Guest Checkout Best Practices
A guest checkout button can work wonders on your conversion rate. Research shows that the average cart abandonment rate is of 65.23%. Moreover, only 11% of the users complete the checkout process. What may be more revealing for the overall topic is that 14% of the users who abandon their carts do it because they have no guest checkout examples.
There is a direct correlation between guest checkouts and conversion rates. Whether customers choose to register or pick the guest checkout option, you still want to stay in touch with them. When they register, this is easy – you get to keep their email and let them know about it. When they don’t, however, your options will be more limited.
Fortunately, there are strategies you can use to bypass your customers’ unwillingness toward filling out three whole pages of forms and questions. Your very best bet is asking the customer if they would like to save their details for their next purchase. However, even when you do this, you should still keep in mind the essential guest checkout best practices. Some of the most important ones include the following:
- It doesn’t matter how many amazing stories you want to share with your customers. Keep your guest checkout short and sweet, no more than one page. That is, in the end, its primary purpose no matter how many guest checkout redesign attempts it goes through.
- Your guest checkout UX needs to create a seamless experience for every user on your site. Tell your customers from the very beginning that they can either register or proceed with the guest checkout.
- If you don’t care that much about user registration (and why would you, if you can collect information in other ways?), make guest checkout the default option. This will make things even easier for your customers.
- Always leave the door open. Even if someone has already registered on your site, you should still allow users to take the guest checkout route whenever they want to. This tactic could prove useful in various circumstances – such as when someone wants to surprise their spouse with a gift, but they share the same account on that specific eCommerce website.
- Whatever you do, your checkout must be secure. These days, most customers will associate a shady checkout page with major red flags. Sure, the lack of a guest checkout might turn them away from making the purchase. However, you can bet your money that an insecure checkout of any kind will turn them away.
- Avoid site bugs like the plague. If your checkout process is interrupted by a technical issue, this is a nearly surefire way to lose a customer. Not only does this make them trust your site less, but it will also annoy them to have to fill in the same details again.
- Tone down your call-to-action buttons. You don’t need multiple call-to-action buttons right next to each other – one is enough. Remember when shadier websites used to have at least five call-to-action buttons, and only one of them was real (usually, the least appealing one)? Those days are long gone. Believe it or not, the cute button is the right one these days!
- If you allow guests to enter any discount codes, let them do it early in the process. Otherwise, they might perceive it as a way for you to trick them.
- There is a time for everything, but this is not the time for upsells. As mentioned before, your entire guest checkout process has to be as simple and straightforward as humanly possible.
- Display their progress. Even if your guest checkout form is only one page long (which it should be!), your customers have to know where in the process they are. The progress bar gives them peace of mind, and it shows that you have no hidden motif.

- [Entries]:
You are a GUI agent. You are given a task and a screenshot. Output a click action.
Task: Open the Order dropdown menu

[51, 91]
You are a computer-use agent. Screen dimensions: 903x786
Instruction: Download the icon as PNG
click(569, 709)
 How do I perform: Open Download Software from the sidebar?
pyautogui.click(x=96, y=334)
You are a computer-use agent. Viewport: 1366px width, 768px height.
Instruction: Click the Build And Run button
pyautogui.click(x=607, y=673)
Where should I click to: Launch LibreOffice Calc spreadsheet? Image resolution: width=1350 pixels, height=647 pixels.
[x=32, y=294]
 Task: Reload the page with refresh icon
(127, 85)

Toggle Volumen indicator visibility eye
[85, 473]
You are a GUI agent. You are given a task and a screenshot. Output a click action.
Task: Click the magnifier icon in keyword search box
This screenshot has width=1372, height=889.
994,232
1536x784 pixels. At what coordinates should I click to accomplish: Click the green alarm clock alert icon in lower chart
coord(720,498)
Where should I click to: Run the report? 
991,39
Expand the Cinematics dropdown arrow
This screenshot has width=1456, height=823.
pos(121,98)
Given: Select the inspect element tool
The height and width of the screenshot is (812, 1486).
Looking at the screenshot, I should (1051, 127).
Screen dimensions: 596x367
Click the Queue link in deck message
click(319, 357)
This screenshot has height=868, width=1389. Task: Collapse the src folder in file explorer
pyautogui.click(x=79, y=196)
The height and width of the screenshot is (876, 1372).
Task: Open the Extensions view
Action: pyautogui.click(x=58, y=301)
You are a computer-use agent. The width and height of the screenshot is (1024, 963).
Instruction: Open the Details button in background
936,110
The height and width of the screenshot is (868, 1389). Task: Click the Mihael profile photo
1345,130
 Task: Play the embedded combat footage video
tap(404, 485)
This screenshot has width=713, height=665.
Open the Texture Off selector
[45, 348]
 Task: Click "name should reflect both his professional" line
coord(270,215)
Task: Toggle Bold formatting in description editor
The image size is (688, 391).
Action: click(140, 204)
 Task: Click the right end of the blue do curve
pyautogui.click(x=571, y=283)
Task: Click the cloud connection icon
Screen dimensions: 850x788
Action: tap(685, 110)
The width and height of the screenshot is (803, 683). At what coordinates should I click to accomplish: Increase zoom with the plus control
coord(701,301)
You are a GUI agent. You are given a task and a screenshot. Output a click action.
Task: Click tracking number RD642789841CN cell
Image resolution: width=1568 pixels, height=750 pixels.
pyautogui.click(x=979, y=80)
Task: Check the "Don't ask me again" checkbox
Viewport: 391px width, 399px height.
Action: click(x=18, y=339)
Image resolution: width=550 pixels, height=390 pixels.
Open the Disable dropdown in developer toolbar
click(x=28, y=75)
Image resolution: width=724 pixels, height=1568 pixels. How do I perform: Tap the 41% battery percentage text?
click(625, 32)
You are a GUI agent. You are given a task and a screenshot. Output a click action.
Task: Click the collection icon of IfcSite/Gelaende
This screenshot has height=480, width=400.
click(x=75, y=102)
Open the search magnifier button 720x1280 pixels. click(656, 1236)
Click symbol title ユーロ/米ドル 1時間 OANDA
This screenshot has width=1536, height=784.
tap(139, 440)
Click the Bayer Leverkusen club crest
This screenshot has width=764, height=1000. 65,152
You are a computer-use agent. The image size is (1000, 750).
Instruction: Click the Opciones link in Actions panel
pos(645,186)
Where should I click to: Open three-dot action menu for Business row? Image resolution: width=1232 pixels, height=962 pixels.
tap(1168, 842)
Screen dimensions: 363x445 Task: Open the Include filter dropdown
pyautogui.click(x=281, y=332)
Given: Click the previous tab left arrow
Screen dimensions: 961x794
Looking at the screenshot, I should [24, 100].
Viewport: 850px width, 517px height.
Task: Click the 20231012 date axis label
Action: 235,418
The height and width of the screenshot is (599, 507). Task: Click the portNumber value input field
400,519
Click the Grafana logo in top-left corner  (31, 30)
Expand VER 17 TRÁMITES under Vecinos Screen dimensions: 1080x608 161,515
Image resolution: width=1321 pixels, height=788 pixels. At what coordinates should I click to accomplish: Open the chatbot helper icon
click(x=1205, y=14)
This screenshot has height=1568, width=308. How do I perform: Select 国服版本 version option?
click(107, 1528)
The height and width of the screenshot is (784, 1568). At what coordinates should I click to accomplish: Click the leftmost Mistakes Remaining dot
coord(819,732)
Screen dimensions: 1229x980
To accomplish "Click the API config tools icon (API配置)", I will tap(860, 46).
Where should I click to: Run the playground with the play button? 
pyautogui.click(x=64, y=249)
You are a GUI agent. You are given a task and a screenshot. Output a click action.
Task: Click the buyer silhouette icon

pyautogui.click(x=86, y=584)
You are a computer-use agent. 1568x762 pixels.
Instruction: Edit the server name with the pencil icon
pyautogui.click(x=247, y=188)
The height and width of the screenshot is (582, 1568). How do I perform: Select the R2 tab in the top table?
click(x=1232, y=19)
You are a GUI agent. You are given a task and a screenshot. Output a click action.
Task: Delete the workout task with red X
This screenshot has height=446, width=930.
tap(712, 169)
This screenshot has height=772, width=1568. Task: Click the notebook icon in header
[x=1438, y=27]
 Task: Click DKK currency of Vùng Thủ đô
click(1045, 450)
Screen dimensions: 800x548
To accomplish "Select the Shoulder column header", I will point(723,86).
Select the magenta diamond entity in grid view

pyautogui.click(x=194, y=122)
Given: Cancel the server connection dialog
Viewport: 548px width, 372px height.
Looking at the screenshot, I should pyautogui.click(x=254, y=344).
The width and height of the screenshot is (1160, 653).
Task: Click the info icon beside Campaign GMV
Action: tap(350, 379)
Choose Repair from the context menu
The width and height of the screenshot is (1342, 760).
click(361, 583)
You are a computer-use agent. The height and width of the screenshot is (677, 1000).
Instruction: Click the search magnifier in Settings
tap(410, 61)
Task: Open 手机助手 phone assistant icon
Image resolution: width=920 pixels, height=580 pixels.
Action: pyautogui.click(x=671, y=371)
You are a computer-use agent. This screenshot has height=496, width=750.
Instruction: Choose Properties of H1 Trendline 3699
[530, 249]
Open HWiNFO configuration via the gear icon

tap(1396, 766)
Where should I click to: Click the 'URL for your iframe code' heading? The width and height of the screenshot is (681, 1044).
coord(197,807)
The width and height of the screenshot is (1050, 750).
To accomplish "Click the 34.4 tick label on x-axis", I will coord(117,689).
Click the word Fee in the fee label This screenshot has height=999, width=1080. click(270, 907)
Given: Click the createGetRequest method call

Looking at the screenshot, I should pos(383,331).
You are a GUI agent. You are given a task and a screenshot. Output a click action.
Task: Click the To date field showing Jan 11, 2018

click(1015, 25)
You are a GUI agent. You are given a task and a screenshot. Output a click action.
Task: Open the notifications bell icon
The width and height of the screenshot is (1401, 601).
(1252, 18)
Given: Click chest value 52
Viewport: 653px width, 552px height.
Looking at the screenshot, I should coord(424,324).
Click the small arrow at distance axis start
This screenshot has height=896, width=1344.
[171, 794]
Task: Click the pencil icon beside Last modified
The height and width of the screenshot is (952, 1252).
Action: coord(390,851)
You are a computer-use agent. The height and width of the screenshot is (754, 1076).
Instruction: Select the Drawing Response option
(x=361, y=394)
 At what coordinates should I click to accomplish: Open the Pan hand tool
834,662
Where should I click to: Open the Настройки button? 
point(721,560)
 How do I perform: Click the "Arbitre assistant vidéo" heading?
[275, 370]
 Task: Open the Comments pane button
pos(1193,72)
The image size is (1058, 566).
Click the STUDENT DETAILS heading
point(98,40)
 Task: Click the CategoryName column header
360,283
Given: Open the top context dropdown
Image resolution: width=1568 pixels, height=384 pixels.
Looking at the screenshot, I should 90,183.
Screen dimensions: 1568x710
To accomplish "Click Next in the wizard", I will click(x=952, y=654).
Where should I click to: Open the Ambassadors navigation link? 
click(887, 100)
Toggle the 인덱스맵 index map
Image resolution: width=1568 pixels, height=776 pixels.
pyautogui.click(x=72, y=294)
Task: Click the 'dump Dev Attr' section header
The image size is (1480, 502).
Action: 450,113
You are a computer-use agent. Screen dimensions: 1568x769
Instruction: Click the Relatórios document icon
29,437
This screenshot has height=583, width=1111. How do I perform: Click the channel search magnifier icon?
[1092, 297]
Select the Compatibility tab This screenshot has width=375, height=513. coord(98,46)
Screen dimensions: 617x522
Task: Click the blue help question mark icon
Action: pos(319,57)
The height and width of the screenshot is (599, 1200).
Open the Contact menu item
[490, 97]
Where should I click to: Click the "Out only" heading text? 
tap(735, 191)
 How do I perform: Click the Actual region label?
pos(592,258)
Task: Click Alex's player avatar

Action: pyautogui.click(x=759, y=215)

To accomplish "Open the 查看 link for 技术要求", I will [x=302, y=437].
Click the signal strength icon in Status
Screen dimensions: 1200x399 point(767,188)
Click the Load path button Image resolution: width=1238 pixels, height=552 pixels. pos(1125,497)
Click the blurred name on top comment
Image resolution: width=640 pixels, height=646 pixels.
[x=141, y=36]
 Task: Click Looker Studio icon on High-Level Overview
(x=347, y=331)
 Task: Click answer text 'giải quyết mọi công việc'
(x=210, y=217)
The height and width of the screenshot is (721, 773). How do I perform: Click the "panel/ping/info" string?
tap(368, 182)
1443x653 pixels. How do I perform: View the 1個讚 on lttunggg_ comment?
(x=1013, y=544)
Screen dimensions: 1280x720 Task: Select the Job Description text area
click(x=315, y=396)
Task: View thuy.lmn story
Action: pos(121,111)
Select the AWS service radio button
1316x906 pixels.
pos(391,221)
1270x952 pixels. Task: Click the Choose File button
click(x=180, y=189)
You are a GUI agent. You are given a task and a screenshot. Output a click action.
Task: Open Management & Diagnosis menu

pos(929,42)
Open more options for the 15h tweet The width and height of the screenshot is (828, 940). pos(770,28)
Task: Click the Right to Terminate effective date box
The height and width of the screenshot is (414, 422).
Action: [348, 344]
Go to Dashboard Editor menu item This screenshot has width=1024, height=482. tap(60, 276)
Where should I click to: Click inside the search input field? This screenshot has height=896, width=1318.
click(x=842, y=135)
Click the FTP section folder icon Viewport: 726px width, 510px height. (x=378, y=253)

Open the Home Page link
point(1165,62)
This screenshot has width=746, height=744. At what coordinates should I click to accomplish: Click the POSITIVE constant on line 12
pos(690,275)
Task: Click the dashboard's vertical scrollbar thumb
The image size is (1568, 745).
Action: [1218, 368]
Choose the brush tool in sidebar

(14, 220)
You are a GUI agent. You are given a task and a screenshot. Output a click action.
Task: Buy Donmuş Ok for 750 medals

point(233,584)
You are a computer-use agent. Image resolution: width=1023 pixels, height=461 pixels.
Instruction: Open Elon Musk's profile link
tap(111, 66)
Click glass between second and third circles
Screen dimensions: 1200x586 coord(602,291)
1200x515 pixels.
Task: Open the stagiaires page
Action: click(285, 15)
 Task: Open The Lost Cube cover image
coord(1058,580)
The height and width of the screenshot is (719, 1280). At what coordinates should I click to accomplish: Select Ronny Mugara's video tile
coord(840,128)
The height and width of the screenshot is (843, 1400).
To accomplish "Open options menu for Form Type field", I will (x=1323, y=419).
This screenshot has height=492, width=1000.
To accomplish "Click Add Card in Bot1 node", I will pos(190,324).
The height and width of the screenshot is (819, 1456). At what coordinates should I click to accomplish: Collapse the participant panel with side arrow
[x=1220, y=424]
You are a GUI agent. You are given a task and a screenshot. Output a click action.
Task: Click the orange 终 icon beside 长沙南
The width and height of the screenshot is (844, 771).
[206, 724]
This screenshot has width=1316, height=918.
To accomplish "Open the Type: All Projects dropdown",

- [Problems to work on]:
A: In the guest checkout best practices text, how long should a guest checkout be?
B: Does each statement agree with the guest checkout best practices text? Answer yes or no for each, and quote the deciding words. (i) Several call-to-action buttons should sit next to each other. (ii) Guests should be able to enter discount codes early in the process. (iii) The guest checkout is a good place to offer upsells.
C: Extend the guest checkout best practices text, picking up after its final sentence.

- [Solved tasks]:
A: No more than one page.

B:
(i) No: "You don’t need multiple call-to-action buttons right next to each other – one is enough."
(ii) Yes: "If you allow guests to enter any discount codes, let them do it early in the process."
(iii) No: "this is not the time for upsells."

C:
In general, the main rule of thumb is this: think of your behavior as an eCommerce customer. Would you like being asked a thousand questions while you are trying to check out a product? Would you like being interrupted? Not knowing what button to click? Not knowing exactly where to look? Probably not. So, it is more than likely that your customers won’t like it either.
Guest Checkout Examples
We could write entire anthologies on the do’s and don’ts of guest checkout pages. For this article, we will only show you a couple of guest checkout examples (both positive and negative).
ASOS is one of the most popular eCommerce websites in the world – there’s little you can say to debate that. What you may not realize yet is that part of ASOS’s success lies in the way their site treats the customers’ journey.
ASOS’s guest checkout is part of their success as well. As Paul Rouke shows in his article about ASOS’s guest checkout, there are several areas where ASOS is an undeniable checkout game champion. Some of the qualities behind their guest checkout include the following:
- Their security symbol is enhanced, which makes people trust the site more
- The customer’s progress to thoroughly checking out is clear
- You have the option of entering the address manually as well
- You can review your order before placing it
- You won’t lose information if you click back
There is much more to ASOS’s guest checkout and registration process – some of it is great, other parts leave room for improvement. But, overall, their checkout page is a great example – maybe even one of the best checkout UX examples of 2019.
On the other hand, there are plenty of checkout examples that we should take as negative examples. For instance, Newegg’s checkout page is quite confusing. In theory, they nailed a couple of markers of a great checkout page: all the information is on one page, promo codes can be added early in the process.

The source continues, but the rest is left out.